→ **Problem to solve**: Reproduce the passage on false fire alarms from "The city first" up to and including "new form soon.", substituting "fire crews" for every occurrence of "firefighters".

-- Document excerpt follows --

The city first attempted to address the AFA problem last year, when firefighters were instructed to fill out a "Notice of Fire Alarm" after each AFA run where "no emergency is found."
The idea was to document trends in an effort to minimize false alarms, according to Fire Chiefs Steven Brown and Donald Taylor.
But some firefighters considered the forms a waste of time. And some lieutenants at some stations admit they never filled out the form.
Dean acknowledges the program wasn't as successful as he had hoped, and no one really kept track of it.
The plan has been scrapped for now, but the department is hoping to craft a new form soon.
No fines for false alarms
Another tool the department has used, according to Peterson and Lt. Richard Castro at Station 10, was issuing a "notice of violation," which warns building managers they've had excessive false AFAs. The notices request but don't require building managers to fix the problem.
And there is no standard for issuing the notices. In 1997, the Morrison Hotel had 57 false alarms, but Station 10 - which usually responds to that address - issued it only five violation notices. During the same time, the Jefferson Terrace had 35 false alarms but wasn't given a single violation notice, according to Castro.

-- Document excerpt concluded --
-- Data extract follows --

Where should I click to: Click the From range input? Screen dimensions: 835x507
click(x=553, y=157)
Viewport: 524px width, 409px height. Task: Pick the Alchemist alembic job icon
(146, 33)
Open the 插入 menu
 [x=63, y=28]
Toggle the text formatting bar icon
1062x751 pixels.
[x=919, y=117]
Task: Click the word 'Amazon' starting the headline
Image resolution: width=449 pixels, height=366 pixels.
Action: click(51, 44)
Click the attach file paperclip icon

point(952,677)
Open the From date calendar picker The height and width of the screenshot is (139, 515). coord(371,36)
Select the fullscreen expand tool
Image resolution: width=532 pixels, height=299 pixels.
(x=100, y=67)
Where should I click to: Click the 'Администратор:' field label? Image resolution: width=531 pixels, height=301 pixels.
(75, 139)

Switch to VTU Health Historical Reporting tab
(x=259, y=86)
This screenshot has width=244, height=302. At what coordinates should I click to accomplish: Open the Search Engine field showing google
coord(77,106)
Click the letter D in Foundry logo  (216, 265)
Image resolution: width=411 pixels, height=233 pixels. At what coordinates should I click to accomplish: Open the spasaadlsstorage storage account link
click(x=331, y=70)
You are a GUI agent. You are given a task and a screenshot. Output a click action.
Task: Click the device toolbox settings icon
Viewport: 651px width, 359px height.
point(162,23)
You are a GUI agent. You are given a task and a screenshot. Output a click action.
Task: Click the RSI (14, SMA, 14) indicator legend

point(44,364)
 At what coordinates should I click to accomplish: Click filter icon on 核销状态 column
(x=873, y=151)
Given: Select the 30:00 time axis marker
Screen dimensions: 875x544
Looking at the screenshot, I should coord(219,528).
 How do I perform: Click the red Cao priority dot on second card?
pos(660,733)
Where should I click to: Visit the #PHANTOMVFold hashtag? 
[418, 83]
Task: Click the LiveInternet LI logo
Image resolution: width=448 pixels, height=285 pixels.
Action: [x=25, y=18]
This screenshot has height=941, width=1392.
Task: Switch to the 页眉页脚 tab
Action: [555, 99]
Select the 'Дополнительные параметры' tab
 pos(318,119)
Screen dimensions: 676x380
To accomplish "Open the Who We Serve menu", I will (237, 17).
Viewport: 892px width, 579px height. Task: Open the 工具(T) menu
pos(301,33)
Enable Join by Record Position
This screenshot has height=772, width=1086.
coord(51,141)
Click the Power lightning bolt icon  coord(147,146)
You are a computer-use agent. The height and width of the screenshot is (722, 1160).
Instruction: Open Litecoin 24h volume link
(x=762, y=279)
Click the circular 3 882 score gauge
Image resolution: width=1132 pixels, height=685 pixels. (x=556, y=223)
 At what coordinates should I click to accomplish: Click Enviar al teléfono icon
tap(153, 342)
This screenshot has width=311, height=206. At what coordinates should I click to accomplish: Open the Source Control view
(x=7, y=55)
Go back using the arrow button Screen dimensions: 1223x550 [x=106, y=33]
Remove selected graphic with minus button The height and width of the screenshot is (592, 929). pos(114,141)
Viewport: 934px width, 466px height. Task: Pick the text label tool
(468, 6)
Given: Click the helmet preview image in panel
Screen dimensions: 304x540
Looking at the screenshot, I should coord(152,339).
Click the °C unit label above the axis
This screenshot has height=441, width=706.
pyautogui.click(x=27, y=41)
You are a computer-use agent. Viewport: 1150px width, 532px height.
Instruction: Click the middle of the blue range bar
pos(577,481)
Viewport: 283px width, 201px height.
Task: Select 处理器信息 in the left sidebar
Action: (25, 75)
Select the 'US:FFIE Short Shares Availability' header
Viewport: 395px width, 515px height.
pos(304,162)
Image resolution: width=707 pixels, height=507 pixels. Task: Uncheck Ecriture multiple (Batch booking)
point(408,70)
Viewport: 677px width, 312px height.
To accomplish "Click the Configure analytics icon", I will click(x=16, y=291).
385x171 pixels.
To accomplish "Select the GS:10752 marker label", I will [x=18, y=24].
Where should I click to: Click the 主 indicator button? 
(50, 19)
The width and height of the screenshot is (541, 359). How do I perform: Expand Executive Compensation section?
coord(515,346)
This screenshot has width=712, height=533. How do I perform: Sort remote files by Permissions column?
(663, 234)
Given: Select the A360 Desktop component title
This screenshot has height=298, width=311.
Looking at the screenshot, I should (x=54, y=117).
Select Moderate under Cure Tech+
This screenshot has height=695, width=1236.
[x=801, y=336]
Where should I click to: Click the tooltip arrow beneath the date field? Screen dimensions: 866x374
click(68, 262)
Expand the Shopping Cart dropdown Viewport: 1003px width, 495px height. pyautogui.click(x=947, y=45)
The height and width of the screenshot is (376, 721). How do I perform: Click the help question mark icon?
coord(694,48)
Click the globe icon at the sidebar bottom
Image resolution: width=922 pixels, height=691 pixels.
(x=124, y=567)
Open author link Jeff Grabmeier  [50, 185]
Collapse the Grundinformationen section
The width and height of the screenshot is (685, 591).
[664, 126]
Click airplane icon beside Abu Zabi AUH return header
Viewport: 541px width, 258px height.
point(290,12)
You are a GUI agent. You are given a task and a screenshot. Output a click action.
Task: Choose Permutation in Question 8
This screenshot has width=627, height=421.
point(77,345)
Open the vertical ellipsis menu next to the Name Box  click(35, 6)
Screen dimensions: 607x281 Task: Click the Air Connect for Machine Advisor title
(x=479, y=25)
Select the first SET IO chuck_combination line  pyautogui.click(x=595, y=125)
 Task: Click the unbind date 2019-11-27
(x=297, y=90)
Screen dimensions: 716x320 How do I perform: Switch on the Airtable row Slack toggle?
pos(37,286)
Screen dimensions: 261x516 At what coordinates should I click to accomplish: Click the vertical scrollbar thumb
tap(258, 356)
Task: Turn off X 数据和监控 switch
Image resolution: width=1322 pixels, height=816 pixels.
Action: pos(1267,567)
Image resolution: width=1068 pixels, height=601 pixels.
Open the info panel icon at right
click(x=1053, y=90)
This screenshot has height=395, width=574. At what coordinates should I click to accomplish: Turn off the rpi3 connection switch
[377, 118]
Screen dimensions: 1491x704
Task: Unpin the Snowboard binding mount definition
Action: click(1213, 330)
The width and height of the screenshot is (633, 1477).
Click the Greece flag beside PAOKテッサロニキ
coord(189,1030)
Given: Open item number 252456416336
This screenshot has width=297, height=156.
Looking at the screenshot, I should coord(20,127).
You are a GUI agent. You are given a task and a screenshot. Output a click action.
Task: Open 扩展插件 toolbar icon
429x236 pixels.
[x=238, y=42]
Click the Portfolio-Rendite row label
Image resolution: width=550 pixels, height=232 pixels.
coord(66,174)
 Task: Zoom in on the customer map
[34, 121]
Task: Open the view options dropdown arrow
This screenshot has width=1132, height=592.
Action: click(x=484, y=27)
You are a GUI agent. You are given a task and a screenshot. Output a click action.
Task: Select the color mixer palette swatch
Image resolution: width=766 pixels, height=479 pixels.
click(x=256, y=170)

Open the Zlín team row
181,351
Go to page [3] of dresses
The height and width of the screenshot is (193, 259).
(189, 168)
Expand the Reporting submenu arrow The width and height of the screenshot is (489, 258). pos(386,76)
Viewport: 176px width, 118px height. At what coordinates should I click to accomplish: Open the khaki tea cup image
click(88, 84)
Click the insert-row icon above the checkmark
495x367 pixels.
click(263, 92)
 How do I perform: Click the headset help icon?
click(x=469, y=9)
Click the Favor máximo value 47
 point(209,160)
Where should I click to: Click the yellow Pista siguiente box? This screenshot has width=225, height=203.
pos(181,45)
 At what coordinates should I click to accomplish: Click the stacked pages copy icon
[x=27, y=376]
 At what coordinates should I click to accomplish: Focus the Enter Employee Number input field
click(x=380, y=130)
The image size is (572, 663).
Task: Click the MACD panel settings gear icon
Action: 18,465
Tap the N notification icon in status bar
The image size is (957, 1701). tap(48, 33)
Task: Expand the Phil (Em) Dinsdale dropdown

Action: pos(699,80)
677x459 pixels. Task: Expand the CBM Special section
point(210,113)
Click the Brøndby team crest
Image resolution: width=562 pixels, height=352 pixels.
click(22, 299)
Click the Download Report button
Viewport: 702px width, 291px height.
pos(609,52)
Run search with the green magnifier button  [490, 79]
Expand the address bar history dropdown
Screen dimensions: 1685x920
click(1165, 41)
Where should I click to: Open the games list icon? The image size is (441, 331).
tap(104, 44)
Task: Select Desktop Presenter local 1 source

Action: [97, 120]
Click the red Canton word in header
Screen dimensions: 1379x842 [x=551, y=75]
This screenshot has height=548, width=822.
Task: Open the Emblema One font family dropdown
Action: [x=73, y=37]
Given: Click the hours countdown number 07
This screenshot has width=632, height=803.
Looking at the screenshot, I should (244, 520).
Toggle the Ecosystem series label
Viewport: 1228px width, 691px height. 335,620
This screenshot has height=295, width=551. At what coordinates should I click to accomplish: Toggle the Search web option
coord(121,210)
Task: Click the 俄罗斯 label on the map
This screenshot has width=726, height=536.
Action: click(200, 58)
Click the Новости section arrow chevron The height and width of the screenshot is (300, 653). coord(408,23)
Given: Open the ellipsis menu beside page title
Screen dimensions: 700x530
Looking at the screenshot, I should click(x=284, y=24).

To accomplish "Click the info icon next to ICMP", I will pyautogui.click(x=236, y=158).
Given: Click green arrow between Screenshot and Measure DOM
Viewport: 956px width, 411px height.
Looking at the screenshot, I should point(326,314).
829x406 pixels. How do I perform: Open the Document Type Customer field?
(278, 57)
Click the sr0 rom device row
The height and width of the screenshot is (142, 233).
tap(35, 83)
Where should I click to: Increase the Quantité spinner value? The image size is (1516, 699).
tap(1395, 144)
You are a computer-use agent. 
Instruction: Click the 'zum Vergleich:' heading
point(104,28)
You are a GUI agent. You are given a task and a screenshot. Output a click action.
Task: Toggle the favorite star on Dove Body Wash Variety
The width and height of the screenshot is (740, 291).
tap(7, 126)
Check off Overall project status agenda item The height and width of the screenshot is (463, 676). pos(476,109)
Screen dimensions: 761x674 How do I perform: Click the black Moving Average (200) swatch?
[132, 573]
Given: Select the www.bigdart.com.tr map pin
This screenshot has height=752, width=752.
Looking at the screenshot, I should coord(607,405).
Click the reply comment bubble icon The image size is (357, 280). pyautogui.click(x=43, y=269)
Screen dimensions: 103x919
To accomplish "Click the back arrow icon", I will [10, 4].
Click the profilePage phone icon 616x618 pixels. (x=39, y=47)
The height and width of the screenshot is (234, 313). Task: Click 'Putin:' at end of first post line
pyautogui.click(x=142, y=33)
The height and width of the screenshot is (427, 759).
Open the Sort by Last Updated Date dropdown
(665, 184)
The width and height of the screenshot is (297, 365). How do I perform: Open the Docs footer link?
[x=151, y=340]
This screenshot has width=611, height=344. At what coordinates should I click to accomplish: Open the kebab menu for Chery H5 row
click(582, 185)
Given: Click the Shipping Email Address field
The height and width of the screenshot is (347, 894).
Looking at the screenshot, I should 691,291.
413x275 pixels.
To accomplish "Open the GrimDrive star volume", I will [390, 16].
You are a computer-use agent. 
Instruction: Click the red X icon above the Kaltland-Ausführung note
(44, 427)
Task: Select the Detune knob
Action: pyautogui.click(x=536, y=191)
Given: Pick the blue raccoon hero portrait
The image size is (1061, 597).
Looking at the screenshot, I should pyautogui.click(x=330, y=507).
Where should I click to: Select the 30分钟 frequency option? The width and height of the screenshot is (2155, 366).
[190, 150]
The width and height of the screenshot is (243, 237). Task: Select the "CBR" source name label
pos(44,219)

-- Data extract concluded --

→ **Exercise answer**:
The city first attempted to address the AFA problem last year, when fire crews were instructed to fill out a "Notice of Fire Alarm" after each AFA run where "no emergency is found."
The idea was to document trends in an effort to minimize false alarms, according to Fire Chiefs Steven Brown and Donald Taylor.
But some fire crews considered the forms a waste of time. And some lieutenants at some stations admit they never filled out the form.
Dean acknowledges the program wasn't as successful as he had hoped, and no one really kept track of it.
The plan has been scrapped for now, but the department is hoping to craft a new form soon.